From the data below, please reproduce exactly everything from the line that contains "Click the Dashboard heading" down to the line that contains "Task: Click the شرح کلی نیاز description box", with both ends included.

====

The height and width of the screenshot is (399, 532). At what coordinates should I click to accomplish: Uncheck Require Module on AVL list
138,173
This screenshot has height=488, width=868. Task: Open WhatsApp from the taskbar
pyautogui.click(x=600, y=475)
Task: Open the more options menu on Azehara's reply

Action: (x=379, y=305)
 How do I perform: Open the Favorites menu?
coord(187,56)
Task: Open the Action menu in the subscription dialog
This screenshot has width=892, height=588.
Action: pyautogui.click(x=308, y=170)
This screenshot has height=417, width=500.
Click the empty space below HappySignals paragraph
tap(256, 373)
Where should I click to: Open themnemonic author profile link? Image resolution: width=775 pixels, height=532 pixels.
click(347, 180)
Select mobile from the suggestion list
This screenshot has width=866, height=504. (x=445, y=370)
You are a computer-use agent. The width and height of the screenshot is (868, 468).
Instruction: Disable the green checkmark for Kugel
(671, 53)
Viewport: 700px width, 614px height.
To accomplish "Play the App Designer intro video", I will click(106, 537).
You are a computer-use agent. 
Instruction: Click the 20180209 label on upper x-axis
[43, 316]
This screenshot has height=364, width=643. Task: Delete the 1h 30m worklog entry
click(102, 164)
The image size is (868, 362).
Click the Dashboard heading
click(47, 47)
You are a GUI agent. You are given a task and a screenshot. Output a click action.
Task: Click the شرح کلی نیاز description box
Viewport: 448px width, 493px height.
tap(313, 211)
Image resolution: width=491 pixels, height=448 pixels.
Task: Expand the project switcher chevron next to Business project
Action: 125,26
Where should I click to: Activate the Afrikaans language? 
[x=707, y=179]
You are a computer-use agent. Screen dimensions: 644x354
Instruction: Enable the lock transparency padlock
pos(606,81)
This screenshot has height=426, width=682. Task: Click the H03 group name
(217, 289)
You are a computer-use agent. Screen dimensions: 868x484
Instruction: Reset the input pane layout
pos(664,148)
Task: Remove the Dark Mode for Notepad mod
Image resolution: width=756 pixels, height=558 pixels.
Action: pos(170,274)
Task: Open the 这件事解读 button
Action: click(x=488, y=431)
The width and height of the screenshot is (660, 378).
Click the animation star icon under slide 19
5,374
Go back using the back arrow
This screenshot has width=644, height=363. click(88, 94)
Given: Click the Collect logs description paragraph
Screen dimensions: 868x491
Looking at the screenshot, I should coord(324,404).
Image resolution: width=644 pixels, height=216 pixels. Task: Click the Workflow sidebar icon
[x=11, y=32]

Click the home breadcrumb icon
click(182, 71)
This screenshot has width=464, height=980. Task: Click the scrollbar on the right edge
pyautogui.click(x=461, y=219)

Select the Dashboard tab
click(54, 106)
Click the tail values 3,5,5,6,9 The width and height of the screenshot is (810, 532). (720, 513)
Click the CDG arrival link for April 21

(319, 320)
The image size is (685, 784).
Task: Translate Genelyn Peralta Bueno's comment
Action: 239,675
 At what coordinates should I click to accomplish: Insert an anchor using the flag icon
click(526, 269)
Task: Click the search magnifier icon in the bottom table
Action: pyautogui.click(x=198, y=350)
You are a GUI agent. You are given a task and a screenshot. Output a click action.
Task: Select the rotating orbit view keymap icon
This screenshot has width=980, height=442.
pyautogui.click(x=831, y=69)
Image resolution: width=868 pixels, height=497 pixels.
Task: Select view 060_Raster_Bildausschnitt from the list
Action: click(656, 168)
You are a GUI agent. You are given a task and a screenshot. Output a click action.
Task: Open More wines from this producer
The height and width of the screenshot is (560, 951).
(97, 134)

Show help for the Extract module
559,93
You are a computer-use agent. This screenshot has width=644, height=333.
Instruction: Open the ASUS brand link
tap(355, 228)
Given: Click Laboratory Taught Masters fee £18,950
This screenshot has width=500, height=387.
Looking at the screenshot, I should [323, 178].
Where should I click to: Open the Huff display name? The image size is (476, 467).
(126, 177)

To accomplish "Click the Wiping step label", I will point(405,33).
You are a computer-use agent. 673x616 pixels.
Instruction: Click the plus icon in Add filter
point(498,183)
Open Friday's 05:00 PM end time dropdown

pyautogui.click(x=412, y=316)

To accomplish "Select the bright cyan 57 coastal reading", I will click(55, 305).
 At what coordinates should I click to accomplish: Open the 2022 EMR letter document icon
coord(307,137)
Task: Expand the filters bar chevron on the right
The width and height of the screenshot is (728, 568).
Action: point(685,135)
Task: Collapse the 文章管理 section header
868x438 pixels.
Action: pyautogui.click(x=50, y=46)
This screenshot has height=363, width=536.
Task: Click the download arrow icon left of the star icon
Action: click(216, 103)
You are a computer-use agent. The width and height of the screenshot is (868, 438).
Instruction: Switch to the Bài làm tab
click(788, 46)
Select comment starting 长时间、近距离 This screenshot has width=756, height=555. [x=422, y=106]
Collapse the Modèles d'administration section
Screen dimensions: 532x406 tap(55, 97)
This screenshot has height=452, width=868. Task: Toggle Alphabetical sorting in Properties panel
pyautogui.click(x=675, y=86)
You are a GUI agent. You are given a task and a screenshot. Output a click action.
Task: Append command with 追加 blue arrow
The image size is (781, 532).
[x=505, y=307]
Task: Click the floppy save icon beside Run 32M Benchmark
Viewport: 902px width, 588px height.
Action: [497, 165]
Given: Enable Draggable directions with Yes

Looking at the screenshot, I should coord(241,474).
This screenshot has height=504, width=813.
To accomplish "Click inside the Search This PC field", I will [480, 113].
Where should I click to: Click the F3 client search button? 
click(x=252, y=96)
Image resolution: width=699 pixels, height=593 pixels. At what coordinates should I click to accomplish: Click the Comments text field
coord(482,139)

====

**Written solution**.
Click the Dashboard heading
click(47, 47)
You are a GUI agent. You are given a task and a screenshot. Output a click action.
Task: Click the شرح کلی نیاز description box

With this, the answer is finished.